# [Goal A]
Reproduce the following passage from the forum post on forward branching modus ponens verbatim, beginning at the words "to some low" and stopping after the words "level 1 Theorems)".

# [Page excerpt]
-=-=-=-=-

Date: Dec 7, 2012 9:00 PM
Author: Graham Cooper
Subject: Forward Branching MODUS PONENS!

If you were given a set of AXIOMS
and a FORMULA

how would you decide if the FORMULA
was a THEOREM of those AXIOMS?


AXIOM --> THM ---> THM ---> THM ---> FORMULA?


MP
OLD & if( OLD, NEW ) -> NEW

There are 2 ways to use MODUS PONENS

FORWARD BRANCHING
Match the OLD argument of if(OLD, NEW)
to some low level AXIOMS.

BACKWARD BRANCHING
OR, match the NEW argument of if(OLD,NEW)
to the FORMULA and then the next lower level formula.



-------------------------------------------

OK, we have 2 AXIOMS, 1 and 2
(both level 1 Theorems)

-=-=-=-=-

# [Information shown]
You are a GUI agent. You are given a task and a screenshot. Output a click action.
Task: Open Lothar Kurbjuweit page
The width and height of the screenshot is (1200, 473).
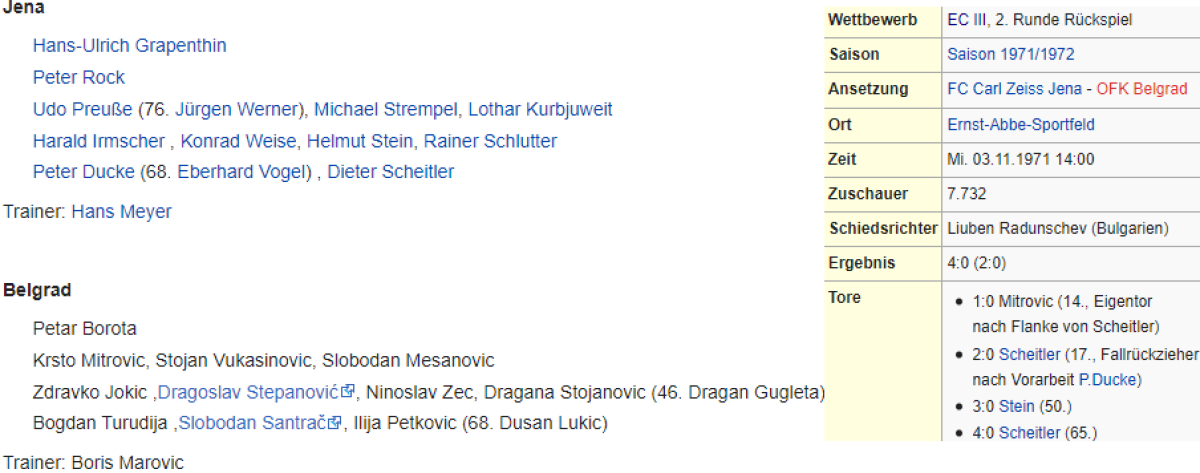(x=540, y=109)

-=-=-=-=-

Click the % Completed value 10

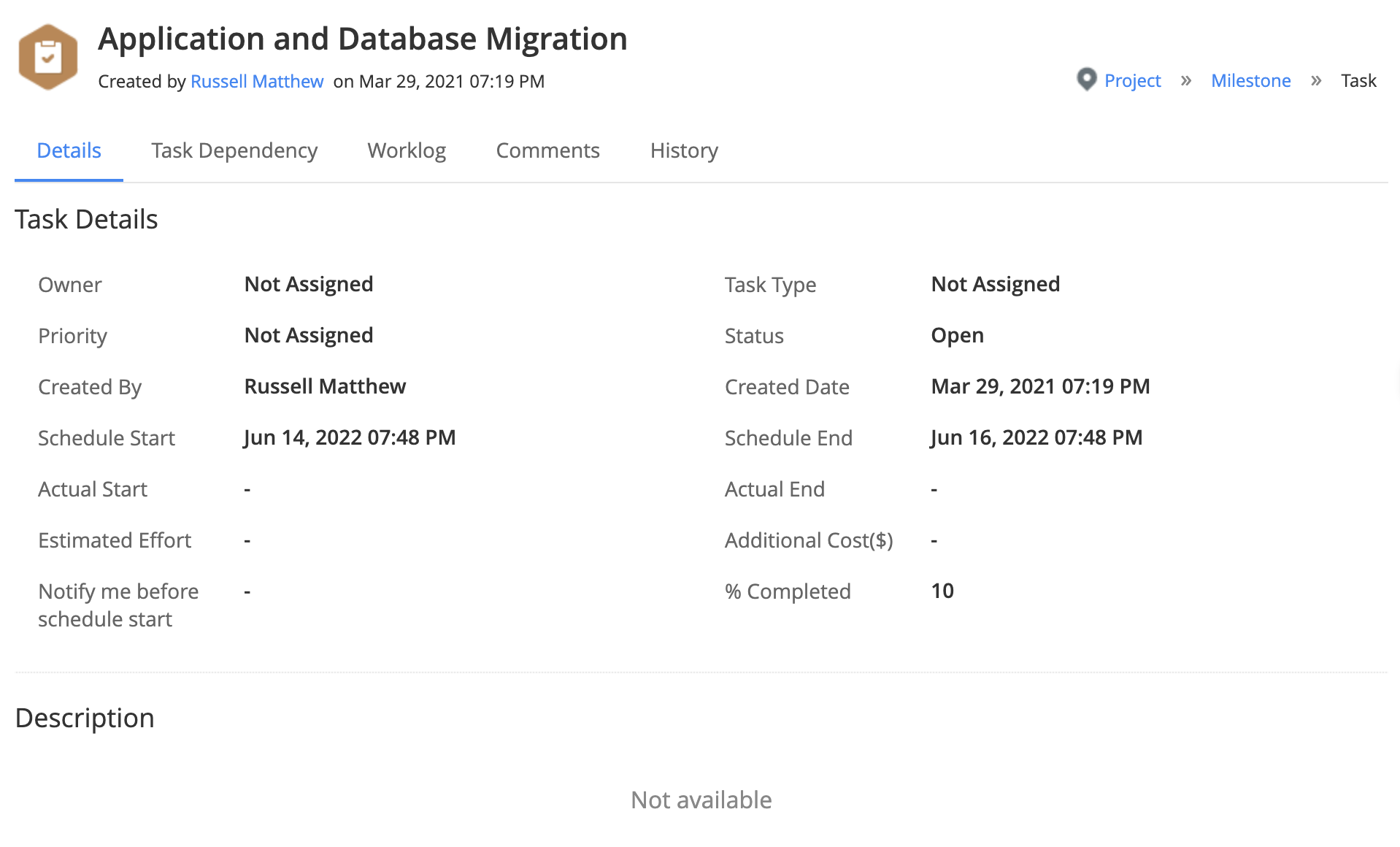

-=-=-=-=-

# [Goal B]
Transcribe the lines of the listing that begin at the line containing "You are a GUI" and stop after the line containing "(x=540, y=109)", omitting any pictures.

# [Exercise result A]
to some low level AXIOMS.

BACKWARD BRANCHING
OR, match the NEW argument of if(OLD,NEW)
to the FORMULA and then the next lower level formula.



-------------------------------------------

OK, we have 2 AXIOMS, 1 and 2
(both level 1 Theorems)

# [Exercise result B]
You are a GUI agent. You are given a task and a screenshot. Output a click action.
Task: Open Lothar Kurbjuweit page
The width and height of the screenshot is (1200, 473).
(x=540, y=109)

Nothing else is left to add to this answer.